(REQUIRED ACTION)
Scan the records for the word "computer". Copy each line that includes it.

(Source records)
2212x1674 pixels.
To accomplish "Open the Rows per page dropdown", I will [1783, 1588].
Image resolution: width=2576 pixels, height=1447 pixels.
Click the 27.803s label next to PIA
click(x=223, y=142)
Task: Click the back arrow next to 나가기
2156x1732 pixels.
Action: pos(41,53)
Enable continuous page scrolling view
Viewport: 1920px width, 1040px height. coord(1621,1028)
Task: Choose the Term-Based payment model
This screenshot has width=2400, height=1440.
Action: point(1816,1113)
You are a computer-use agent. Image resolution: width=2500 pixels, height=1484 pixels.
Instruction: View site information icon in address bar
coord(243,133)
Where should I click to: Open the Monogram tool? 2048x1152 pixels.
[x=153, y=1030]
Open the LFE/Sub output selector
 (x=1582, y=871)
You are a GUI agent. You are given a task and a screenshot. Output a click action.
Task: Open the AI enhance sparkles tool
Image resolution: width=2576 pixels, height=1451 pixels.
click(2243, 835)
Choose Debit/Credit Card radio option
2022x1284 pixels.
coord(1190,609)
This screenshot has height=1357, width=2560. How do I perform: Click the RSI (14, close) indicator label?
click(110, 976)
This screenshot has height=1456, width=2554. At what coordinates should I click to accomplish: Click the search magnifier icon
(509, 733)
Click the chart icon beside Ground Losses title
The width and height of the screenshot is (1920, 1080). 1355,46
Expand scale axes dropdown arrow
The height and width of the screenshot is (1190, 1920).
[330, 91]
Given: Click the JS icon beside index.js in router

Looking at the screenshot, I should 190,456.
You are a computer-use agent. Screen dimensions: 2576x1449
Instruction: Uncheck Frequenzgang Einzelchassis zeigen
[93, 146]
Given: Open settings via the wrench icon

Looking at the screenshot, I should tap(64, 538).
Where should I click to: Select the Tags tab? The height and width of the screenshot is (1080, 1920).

(EXERCISE OUTPUT)
You are a computer-use agent. Image resolution: width=2500 pixels, height=1484 pixels.
You are a computer-use agent. Screen dimensions: 2576x1449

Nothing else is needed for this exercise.